§ WHAT IS EXPECTED
Print every entry below again exactly as written, skipping the pictures.

______

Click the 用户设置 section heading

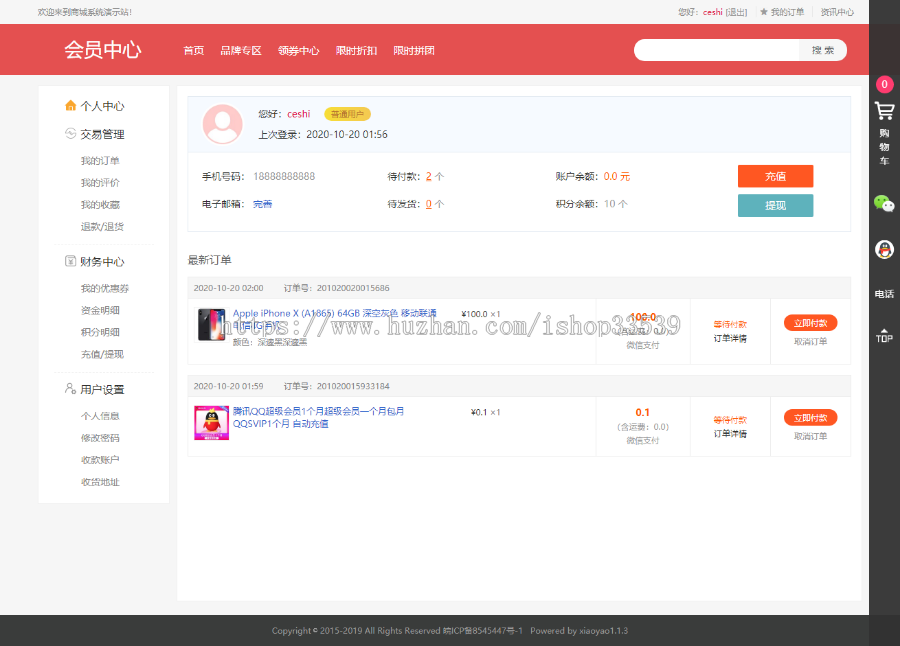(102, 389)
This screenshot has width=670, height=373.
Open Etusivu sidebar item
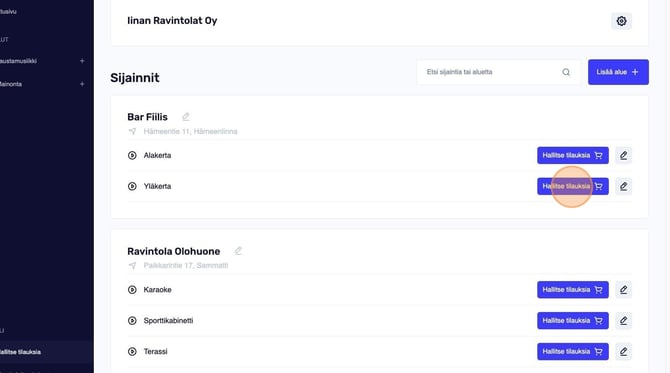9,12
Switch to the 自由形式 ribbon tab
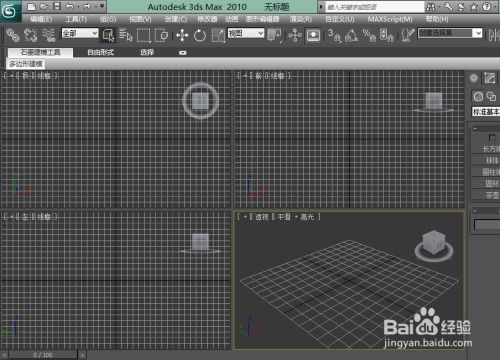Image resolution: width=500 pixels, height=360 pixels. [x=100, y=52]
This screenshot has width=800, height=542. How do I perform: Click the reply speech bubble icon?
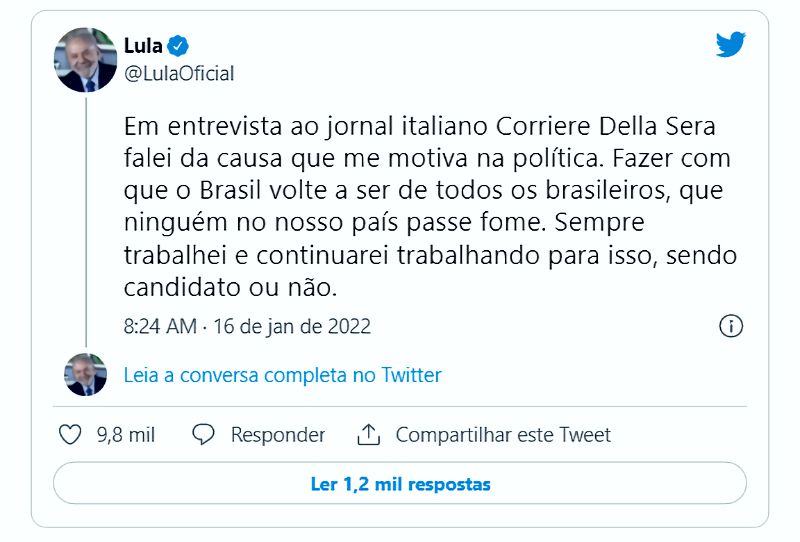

______

§ WRITTEN ANSWER
Click the 用户设置 section heading

(102, 389)
This screenshot has width=670, height=373.
Open Etusivu sidebar item
9,12
Switch to the 自由形式 ribbon tab
Image resolution: width=500 pixels, height=360 pixels. [x=100, y=52]
This screenshot has width=800, height=542. How do I perform: Click the reply speech bubble icon?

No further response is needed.